Brother Bill couldn't resist a straight line like that.

"Can you imagine the number of blanks spots in his mind?" he asked, cackling. "They're fighting for position."

It would have to be quite a fight to match the one Silver Charm got into the day before in the Preakness. Silver Charm was a head in front of Free House, who was a head in front of Captain Bodgit at the finish line.

IT WAS THE CLOSEST THREE-HORSE CHARGE to the wire in the Preakness since 1932, when Burgoo King was a head in front of Tick On, who was a nose in front of Boatswain at the end. SilverCharm

And it was very reminiscent of the finish in the 1989 Preakness, when Sunday Silence beat Easy Goer by a nose after a quarter-mile duel between the two great colts.

"I love watching horse races like that," Baffert said, ``I just don't like being involved in them.
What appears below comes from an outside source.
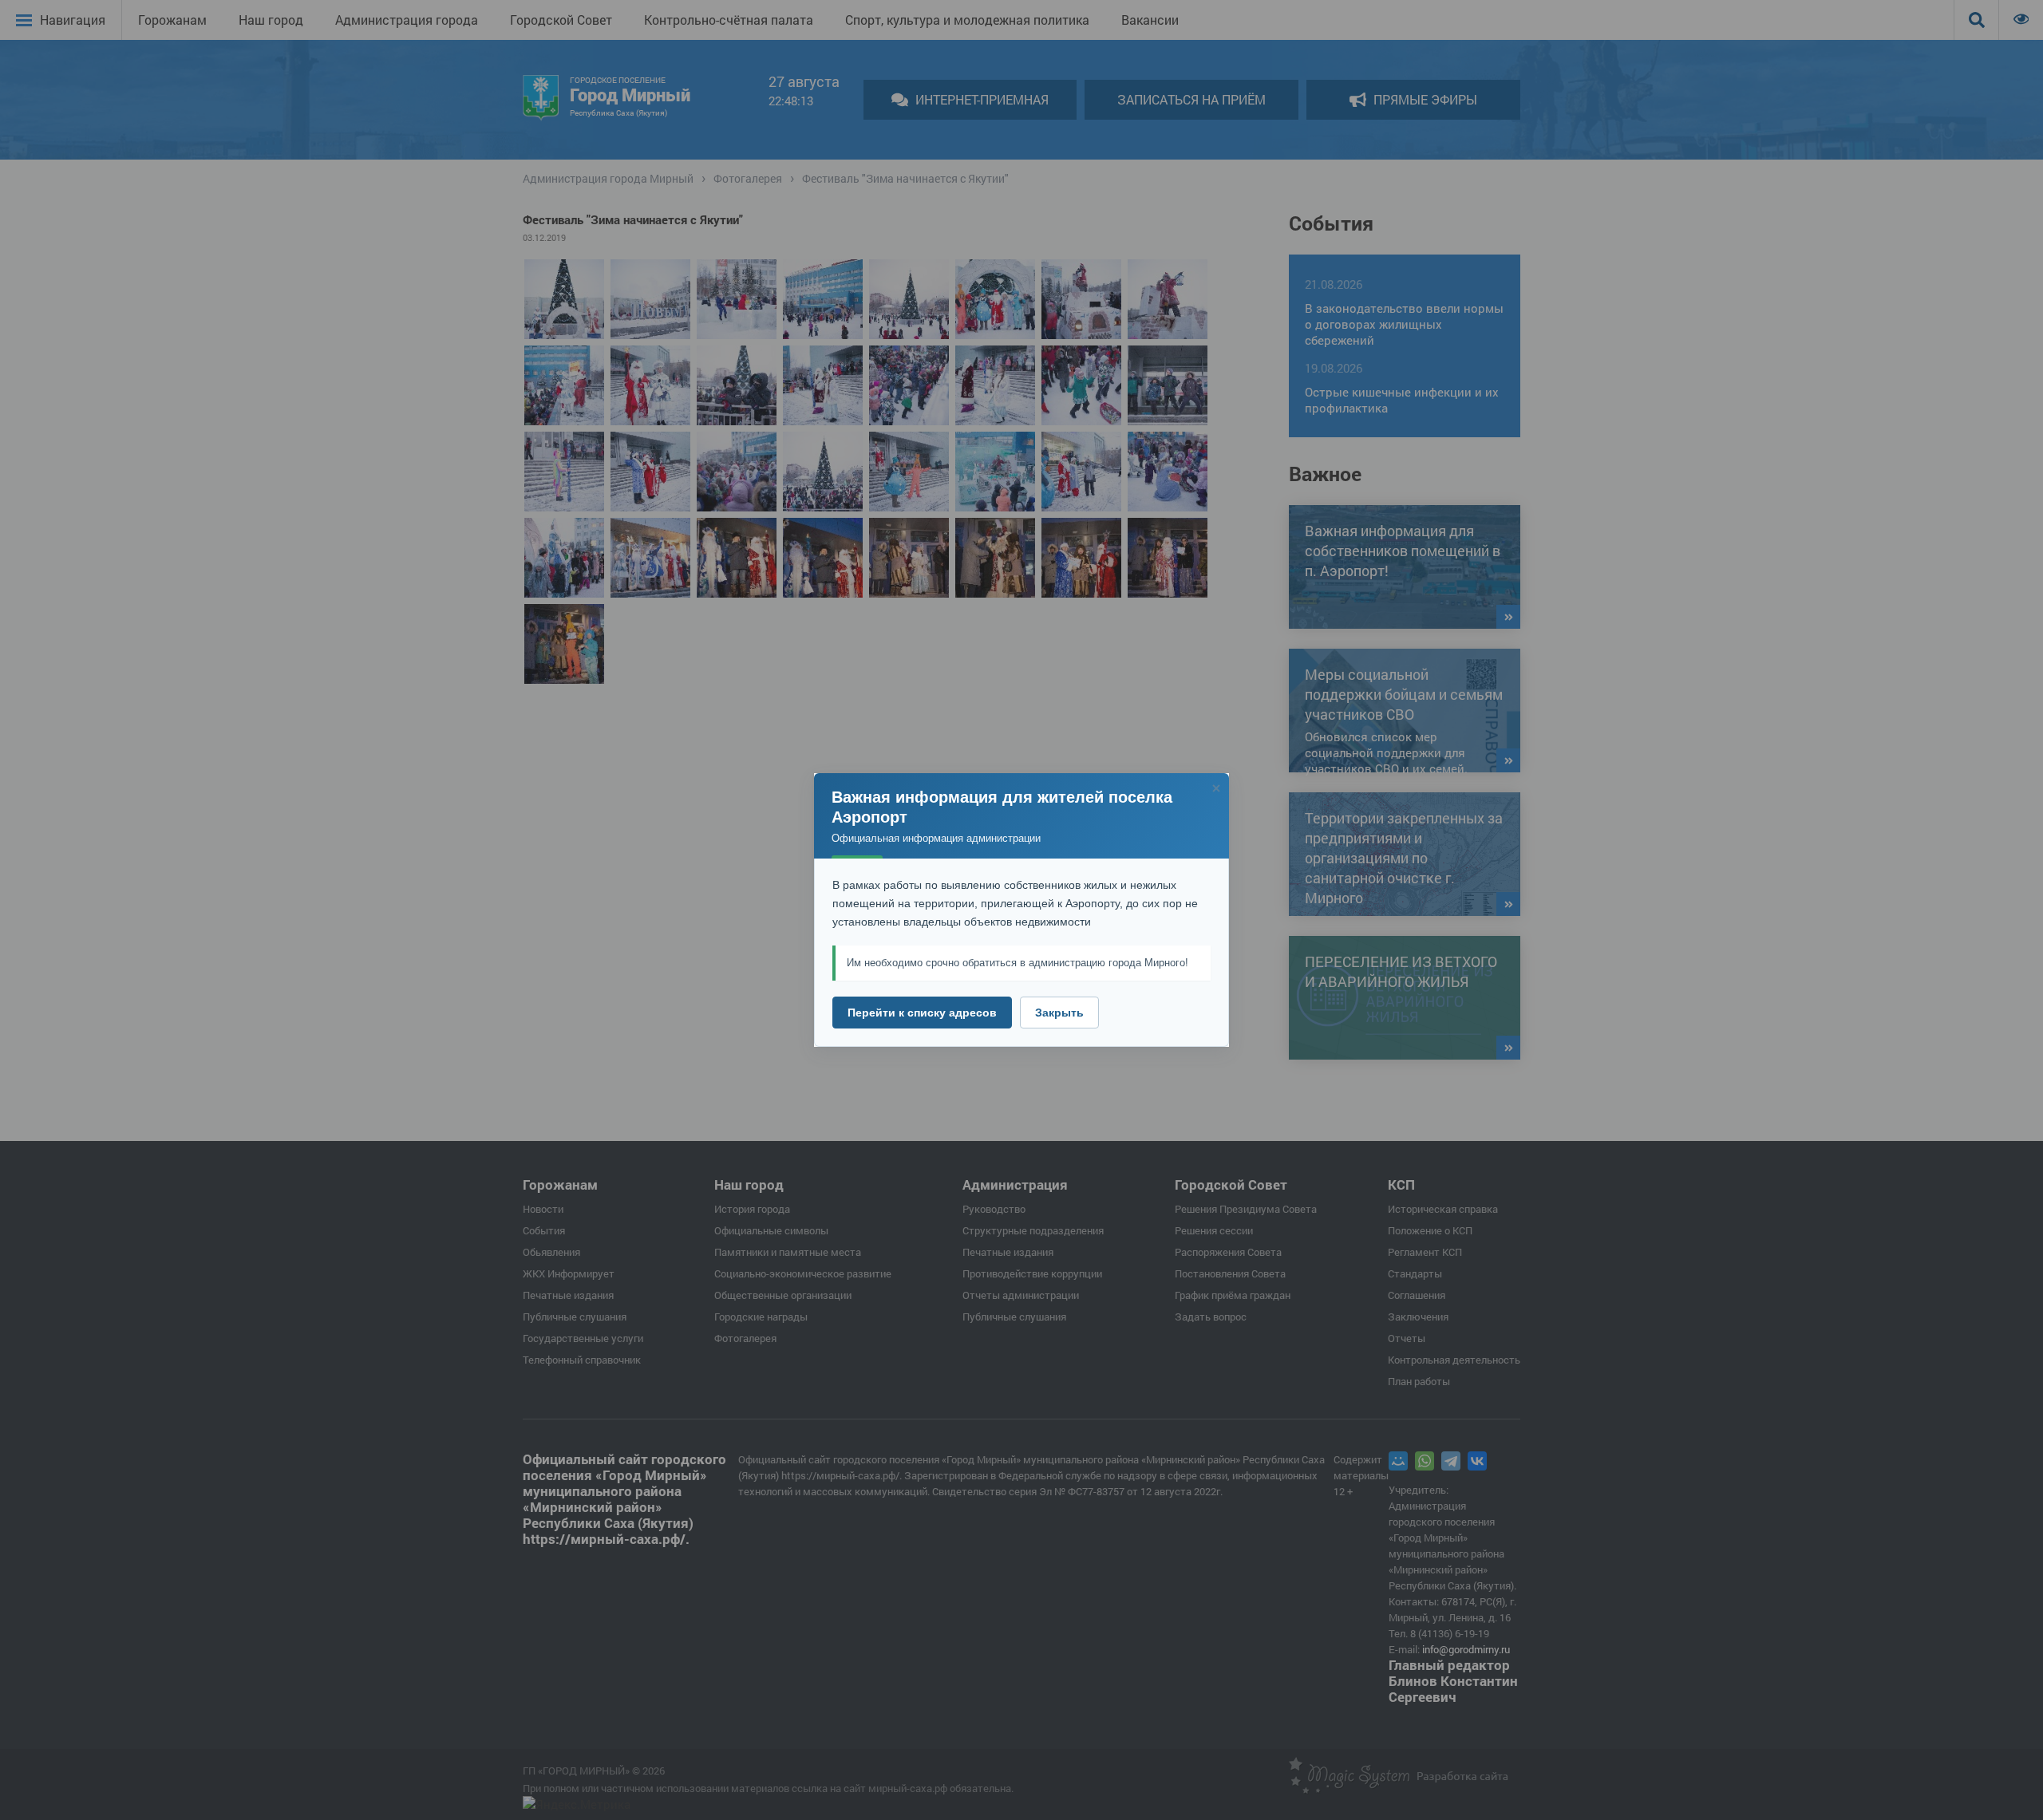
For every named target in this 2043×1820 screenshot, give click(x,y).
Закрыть (1059, 1012)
I like to win by daylight, but Silver Charm just isn't that kind of horse."

The top three finishers in the Preakness were the same as in the Derby on May 5 at Churchill Downs, except in Kentucky, Captain Bodgit was second and Free House was third.

SILVER CHARM'S TWO ARCHRIVALS ARE EXPECTED to do him battle once again in the Belmont.

"I think after a mile and a half, they'll be separated a little more," Baffert said. Baffert complimented Captain Bodgit's trainer, Gary Capuano, on "a great job," then politely asked him to stay away from Belmont.

"I told him the Ohio Derby would be a great place for him," Baffert said, laughing, then turned his attention to Free House's trainer, fellow Californian Paco Gonzalez.

And Paco, he ought to take that horse back to base," Baffert said.

Captain Bodgit went back to his home base at nearby Bowie after the Preakness and isn't expected to ship to New York until the day of the race. Free House was set to go to New York on Monday. Silver Charm, meanwhile, left for Churchill Downs in Louisville on Sunday, and he will be based there until moving to New York early Belmont week.

Baffert said Silver Charm would have his final serious work at Churchill Downs before he was shipped. Baffert likes the deep, loamy Kentucky Derby track better than the sand-based track at Belmont, where his Derby runner-up from last year, Cavonnier, was injured.

WHEN SILVER CHARM FINALLY DOES ARRIVE in New York, he will bring with him an excitement that hasn't infected horse racing since the Spectacular Bid-Sunday Silence days. There were three Triple Crown winners in the '70s -- Secretariat, Seattle Slew and Affirmed - and none since. The experts give Silver Charm an excellent chance to end that drought.

"Belmont is finally going to be able to fill those seats way at the end of the bleachers," Baffert said. "They've got the three big guns. I don't even want to think about it. To me, I'm just playing it as another race. I've set my mind back to Los Alomitos."

That's the Arizona track where Baffert began his career as a quarterhorse trainer more than 20 years ago. Now 44 and with more silver hair than his horse, Baffert's easy manner and stunning success have made him one of thoroughbred racing's biggest stars.

"So now I am Silver Charm's only obstacle to the Triple Crown," Baffert said, smiling from behind his omnipresent sunglasses. "He can't get sick. You can't do this, you can't do that. But so far, it looks like it was meant to happen."